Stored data
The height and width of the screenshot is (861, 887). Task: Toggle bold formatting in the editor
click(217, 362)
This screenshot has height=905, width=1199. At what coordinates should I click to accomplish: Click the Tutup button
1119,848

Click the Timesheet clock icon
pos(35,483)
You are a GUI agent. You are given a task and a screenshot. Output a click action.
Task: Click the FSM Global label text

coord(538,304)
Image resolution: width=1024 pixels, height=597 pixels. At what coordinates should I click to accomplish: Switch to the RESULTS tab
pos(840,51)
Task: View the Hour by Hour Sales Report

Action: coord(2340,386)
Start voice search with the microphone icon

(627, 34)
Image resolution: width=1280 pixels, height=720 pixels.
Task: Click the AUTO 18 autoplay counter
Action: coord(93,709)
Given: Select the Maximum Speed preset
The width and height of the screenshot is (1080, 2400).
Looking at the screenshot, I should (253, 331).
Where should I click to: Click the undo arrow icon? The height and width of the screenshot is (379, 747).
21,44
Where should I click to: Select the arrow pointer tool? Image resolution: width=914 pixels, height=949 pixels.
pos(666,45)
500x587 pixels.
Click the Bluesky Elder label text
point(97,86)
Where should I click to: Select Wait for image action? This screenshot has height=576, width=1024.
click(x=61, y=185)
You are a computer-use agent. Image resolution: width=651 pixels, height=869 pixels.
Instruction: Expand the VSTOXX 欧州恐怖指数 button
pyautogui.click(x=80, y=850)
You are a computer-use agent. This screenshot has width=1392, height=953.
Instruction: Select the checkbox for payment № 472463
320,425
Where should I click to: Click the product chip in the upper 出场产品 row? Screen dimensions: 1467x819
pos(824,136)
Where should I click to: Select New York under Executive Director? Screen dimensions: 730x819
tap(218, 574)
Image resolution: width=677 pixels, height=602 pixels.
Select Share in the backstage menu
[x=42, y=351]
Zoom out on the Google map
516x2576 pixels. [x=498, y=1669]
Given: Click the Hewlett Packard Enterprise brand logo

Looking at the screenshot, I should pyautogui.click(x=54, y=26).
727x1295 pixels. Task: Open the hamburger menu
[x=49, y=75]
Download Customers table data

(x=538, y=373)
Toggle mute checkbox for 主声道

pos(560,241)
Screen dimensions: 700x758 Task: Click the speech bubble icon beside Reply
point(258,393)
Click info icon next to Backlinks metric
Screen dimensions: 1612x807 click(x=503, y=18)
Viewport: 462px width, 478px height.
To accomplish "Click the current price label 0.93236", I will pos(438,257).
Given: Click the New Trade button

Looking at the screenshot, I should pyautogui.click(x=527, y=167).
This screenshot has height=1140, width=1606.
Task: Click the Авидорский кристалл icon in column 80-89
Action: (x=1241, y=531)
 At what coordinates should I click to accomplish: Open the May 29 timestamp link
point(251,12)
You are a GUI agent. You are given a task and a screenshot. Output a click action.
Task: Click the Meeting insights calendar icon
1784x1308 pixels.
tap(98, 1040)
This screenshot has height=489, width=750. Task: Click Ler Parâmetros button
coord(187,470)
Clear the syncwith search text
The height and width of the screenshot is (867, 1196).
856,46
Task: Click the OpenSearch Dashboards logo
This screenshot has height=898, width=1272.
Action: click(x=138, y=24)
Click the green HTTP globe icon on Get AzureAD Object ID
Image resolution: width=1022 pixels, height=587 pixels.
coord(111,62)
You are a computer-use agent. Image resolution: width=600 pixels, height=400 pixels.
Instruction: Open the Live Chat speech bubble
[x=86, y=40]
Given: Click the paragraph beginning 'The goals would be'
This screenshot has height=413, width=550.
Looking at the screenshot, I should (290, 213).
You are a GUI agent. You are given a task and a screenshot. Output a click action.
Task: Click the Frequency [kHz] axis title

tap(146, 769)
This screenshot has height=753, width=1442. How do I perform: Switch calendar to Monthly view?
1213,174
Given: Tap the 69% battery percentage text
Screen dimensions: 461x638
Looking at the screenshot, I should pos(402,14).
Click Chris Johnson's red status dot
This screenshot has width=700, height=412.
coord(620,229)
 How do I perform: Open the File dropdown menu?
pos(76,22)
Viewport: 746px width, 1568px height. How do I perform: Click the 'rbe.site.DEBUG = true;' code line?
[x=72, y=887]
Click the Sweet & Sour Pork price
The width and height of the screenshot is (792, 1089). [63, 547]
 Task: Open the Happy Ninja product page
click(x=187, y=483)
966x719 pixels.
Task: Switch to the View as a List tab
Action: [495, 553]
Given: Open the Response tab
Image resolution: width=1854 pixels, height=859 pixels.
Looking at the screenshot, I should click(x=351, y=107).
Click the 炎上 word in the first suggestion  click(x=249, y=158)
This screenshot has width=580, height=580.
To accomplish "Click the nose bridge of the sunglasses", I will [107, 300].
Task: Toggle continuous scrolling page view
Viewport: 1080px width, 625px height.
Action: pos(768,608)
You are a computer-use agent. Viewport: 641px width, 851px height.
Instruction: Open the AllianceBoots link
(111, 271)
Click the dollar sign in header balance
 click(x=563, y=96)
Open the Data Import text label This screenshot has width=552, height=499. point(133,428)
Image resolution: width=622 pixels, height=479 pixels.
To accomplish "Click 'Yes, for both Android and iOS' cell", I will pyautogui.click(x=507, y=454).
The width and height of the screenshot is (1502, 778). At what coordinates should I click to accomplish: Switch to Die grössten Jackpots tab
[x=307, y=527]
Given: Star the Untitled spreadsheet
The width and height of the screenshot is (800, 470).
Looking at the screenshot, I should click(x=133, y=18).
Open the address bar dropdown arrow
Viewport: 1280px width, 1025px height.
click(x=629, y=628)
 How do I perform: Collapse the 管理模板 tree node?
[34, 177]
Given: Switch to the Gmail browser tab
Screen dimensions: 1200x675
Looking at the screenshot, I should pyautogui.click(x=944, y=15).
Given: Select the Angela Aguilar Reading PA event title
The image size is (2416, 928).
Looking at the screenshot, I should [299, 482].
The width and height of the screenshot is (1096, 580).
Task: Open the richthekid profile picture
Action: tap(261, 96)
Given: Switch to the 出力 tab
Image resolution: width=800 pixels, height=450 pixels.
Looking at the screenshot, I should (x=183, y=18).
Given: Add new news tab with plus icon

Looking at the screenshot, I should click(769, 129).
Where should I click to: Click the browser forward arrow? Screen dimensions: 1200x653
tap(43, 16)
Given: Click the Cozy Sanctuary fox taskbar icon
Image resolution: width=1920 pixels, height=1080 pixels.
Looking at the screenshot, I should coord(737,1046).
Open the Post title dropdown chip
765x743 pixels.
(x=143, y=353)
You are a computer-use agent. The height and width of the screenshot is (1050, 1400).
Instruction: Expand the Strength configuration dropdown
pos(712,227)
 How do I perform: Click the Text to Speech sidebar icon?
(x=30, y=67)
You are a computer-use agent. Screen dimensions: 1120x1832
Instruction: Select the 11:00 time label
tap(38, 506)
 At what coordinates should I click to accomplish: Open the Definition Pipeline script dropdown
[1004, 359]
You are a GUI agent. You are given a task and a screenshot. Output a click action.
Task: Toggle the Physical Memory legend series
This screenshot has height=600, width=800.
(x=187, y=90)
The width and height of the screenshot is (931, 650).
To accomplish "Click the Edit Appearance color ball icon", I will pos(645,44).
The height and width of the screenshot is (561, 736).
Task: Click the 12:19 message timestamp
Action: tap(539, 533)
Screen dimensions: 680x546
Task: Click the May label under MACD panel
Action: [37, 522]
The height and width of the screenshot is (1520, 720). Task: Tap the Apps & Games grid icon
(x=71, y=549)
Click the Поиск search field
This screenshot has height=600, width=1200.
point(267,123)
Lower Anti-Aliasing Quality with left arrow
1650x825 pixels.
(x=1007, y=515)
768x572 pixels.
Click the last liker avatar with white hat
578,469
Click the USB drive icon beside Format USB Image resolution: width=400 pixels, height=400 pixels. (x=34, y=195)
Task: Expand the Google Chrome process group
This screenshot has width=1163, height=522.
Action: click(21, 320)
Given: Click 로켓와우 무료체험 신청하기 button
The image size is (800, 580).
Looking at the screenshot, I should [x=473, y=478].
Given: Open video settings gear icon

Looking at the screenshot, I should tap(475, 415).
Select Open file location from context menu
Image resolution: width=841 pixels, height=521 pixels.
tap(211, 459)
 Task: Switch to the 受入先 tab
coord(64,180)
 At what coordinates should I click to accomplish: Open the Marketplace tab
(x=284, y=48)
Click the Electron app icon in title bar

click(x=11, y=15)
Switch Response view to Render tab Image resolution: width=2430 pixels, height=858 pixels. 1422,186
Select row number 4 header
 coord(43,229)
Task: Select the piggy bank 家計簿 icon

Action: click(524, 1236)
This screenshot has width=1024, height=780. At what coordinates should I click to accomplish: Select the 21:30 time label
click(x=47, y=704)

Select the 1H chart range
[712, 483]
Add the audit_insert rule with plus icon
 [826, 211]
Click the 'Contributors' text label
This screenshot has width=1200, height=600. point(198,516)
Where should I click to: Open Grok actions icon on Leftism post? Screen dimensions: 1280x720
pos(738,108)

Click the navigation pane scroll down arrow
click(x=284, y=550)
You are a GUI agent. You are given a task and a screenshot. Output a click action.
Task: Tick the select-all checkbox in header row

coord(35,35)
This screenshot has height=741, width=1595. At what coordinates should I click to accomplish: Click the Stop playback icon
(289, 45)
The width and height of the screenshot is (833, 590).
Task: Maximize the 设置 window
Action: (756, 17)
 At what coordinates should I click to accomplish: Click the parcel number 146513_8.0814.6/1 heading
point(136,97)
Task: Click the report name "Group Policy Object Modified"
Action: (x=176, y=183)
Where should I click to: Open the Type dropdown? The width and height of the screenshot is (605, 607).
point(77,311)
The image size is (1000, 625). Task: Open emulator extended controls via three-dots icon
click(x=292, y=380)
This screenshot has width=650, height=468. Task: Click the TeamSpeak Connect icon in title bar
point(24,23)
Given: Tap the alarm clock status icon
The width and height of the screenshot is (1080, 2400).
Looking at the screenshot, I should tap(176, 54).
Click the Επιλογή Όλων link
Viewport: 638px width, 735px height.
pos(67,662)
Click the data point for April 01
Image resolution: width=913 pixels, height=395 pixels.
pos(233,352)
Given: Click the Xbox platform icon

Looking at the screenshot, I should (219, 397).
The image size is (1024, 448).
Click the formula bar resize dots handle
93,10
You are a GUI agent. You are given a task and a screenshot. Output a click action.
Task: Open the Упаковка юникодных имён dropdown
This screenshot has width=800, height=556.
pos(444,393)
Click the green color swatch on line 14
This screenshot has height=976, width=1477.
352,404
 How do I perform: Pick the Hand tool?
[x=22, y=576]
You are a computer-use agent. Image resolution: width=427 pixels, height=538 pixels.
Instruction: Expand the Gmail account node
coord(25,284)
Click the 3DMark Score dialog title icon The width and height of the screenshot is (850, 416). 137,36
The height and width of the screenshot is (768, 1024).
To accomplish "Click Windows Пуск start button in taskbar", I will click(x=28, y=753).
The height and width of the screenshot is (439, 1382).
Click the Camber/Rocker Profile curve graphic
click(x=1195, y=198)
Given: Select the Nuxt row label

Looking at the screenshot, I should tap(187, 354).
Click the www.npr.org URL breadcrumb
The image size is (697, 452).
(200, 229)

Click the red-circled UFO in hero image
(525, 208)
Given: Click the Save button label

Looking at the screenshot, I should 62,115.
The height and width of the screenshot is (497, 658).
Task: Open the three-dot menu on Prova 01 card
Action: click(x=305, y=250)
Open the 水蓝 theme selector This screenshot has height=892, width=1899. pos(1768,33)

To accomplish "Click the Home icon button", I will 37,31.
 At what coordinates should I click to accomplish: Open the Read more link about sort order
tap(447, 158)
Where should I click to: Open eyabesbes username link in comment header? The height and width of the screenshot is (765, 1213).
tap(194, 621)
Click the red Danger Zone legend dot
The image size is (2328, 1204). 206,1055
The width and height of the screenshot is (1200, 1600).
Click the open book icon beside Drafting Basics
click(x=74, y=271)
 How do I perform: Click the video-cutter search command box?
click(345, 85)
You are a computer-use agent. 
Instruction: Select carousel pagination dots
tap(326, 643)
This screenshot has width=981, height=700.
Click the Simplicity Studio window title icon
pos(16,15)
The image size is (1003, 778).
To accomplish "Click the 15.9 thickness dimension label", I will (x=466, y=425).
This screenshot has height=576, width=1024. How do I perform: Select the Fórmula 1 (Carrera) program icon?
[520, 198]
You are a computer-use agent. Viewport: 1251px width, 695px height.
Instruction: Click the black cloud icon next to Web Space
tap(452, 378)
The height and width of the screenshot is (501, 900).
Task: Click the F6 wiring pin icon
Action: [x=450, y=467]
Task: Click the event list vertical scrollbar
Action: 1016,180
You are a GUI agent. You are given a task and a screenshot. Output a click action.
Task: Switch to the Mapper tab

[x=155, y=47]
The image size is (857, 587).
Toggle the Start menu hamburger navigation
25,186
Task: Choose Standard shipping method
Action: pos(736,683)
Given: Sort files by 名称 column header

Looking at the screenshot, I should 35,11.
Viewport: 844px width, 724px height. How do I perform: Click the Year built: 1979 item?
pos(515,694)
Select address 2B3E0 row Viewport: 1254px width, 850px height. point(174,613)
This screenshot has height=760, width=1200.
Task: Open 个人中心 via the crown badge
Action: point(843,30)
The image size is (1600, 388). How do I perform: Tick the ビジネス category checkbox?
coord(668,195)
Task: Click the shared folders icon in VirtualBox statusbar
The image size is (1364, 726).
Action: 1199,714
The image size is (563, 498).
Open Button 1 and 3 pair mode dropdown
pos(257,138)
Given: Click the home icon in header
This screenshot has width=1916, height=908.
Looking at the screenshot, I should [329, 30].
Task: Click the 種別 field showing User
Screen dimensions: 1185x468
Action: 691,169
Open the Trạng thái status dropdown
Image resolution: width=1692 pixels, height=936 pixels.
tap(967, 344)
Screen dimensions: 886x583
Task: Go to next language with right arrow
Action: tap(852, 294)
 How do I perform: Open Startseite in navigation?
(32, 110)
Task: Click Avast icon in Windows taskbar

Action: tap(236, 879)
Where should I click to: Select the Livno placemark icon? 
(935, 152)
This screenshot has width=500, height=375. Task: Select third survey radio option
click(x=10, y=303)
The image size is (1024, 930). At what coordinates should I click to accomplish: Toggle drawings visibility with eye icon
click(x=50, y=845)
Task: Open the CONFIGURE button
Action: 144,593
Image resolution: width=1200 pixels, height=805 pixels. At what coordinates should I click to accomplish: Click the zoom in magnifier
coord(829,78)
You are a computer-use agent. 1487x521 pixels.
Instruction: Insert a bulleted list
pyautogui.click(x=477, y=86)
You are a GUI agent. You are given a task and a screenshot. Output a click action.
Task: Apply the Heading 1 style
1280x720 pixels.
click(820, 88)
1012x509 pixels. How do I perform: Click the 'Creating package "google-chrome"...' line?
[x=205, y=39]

• Exercise goal: From the data above, return every line from the line that has "This screenshot has width=800, height=556." up to and including the line that has "Click the 3DMark", exactly.

• Answer area:
This screenshot has width=800, height=556.
pos(444,393)
Click the green color swatch on line 14
This screenshot has height=976, width=1477.
352,404
 How do I perform: Pick the Hand tool?
[x=22, y=576]
You are a computer-use agent. Image resolution: width=427 pixels, height=538 pixels.
Instruction: Expand the Gmail account node
coord(25,284)
Click the 3DMark Score dialog title icon The width and height of the screenshot is (850, 416). 137,36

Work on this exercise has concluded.